■ Work item ■
In the records below, find every line that contains "will" and list it.

■ Data listing ■
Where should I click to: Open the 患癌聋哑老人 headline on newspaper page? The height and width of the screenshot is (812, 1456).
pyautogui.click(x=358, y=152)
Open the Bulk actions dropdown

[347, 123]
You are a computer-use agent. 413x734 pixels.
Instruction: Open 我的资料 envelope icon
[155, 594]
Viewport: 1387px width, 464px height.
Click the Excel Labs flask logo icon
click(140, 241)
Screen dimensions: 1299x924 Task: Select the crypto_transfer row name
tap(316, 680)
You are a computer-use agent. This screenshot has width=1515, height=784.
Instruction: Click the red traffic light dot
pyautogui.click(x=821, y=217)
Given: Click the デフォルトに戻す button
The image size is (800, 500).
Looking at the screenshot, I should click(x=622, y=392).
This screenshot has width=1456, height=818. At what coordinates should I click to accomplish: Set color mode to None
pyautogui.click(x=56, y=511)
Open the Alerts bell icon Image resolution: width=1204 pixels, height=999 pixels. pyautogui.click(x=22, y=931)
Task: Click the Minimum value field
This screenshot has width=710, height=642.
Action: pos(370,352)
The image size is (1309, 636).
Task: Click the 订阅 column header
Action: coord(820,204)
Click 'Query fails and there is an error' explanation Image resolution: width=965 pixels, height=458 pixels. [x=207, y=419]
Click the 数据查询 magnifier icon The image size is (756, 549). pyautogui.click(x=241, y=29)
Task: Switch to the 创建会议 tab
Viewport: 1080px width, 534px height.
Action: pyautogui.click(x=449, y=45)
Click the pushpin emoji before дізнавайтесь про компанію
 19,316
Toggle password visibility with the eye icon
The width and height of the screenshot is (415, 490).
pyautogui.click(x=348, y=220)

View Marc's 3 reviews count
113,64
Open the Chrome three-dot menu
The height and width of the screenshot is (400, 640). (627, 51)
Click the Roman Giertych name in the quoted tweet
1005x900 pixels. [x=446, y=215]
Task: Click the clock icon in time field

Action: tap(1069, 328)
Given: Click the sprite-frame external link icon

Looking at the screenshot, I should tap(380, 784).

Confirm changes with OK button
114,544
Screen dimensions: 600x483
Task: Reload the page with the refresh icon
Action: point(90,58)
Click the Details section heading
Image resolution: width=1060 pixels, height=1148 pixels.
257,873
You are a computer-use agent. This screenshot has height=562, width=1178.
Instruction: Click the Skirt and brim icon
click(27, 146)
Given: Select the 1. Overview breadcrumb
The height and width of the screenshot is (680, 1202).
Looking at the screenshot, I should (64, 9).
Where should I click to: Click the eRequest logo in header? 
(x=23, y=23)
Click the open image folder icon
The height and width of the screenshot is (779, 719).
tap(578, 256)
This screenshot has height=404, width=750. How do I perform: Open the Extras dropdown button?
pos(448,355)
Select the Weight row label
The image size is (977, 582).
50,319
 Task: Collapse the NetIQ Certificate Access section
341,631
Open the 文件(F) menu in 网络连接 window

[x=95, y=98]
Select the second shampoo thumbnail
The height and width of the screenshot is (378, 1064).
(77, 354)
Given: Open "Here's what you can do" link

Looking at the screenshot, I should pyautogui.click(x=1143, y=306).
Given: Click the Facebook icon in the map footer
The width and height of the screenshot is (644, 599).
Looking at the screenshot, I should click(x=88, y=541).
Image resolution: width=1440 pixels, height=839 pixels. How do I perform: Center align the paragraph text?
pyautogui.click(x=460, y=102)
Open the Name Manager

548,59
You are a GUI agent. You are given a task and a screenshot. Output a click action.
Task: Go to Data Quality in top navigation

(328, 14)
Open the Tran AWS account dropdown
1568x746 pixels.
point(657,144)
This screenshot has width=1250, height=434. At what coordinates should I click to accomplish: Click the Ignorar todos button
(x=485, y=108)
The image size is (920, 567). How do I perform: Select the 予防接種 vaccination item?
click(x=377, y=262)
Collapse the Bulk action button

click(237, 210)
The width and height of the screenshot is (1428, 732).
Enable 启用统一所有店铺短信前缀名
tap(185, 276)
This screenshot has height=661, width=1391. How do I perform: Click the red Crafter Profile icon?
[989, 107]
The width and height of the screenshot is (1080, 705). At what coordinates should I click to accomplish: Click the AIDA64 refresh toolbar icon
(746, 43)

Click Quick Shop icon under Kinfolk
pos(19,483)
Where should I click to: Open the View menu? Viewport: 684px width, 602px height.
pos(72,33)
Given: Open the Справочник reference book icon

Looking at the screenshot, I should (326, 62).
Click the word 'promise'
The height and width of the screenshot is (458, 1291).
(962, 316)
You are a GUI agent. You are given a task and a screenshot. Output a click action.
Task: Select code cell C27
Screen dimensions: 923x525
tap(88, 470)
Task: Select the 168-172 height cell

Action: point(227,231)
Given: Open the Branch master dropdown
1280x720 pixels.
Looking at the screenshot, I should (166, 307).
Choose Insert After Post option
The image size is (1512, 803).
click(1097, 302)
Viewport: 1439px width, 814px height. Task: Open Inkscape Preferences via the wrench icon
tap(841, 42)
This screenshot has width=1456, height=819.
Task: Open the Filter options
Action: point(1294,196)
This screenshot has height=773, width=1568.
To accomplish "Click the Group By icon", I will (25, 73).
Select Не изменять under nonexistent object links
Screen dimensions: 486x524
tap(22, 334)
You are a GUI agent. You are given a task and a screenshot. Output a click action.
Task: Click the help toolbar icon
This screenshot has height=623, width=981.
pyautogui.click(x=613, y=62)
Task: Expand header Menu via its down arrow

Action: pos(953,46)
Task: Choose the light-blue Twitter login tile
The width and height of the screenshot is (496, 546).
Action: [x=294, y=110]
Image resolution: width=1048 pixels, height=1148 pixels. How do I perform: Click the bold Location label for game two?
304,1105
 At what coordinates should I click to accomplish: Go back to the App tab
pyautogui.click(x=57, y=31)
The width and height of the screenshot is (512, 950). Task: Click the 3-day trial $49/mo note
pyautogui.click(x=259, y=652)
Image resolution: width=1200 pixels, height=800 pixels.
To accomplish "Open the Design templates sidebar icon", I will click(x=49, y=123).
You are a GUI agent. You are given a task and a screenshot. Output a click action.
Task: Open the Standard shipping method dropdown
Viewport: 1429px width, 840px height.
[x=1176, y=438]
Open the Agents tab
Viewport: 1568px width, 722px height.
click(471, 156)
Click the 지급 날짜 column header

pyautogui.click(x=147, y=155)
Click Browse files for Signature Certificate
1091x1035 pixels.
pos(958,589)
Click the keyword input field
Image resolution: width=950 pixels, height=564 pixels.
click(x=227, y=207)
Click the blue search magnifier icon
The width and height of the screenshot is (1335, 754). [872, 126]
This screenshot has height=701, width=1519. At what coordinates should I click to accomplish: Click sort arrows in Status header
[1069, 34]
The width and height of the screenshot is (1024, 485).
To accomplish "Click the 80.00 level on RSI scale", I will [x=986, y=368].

■ Expected output ■
To accomplish "Click the Group By icon", I will (25, 73).
To accomplish "Open the Design templates sidebar icon", I will click(x=49, y=123).
To accomplish "Click the 80.00 level on RSI scale", I will [x=986, y=368].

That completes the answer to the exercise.